The suburbs are losing their appeal, especially with young Americans.
And cities have never been so popular, says Mark Willis, senior policy fellow at NYU’s Furman Center for Real Estate and Urban Policy.
"So, there is a focus of demand on some subset of cities," said. "It's something that we haven’t seen for a long time.”
He said that means we’re allocating more income to pay for housing.
“All the measures of the burden of people from rents is increasing across all of our major metropolitan areas," he said. "And it’s not just low income, it’s up into the moderate and middle income areas.”
Christopher Palmer, an assistant professor of real estate at University of California, Berkeley, said this certainly opens up opportunities for developers, but the majority of those developers are building expensive housing.
“If you are a developer in one of these markets and you finally are able to pony up for all of the land, with construction costs being what they are, you’re going to build the thing that is going to be most financially feasible for you," he said. "And it just doesn’t pay right now to build workforce housing.”
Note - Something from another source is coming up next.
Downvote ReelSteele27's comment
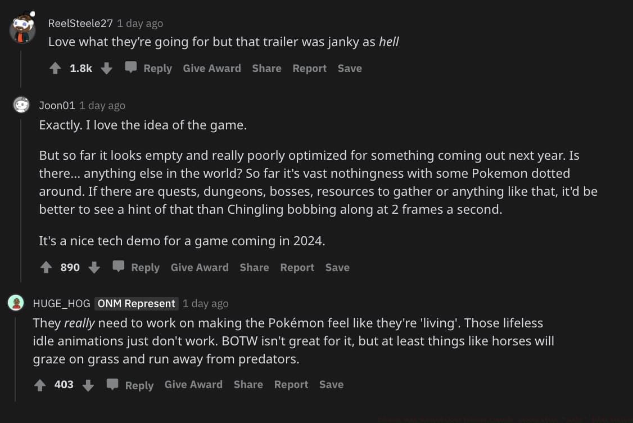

It's that old supply and demand thing rearing its ugly head, again.
Frank Nothaft, chief economist at Core Logic, said believe it or not, the old location thing still matters, too.
“In some markets there’s been a lot of new rental that have come onto the market and in those areas we’re seeing some moderation," he said. "But overall, nationwide, there’s still very strong rental demand.”
That strong demand is great news for developers, but it also seems there’s no relief on the horizon for middle class renters still struggling with a perpetually increasing rent burden.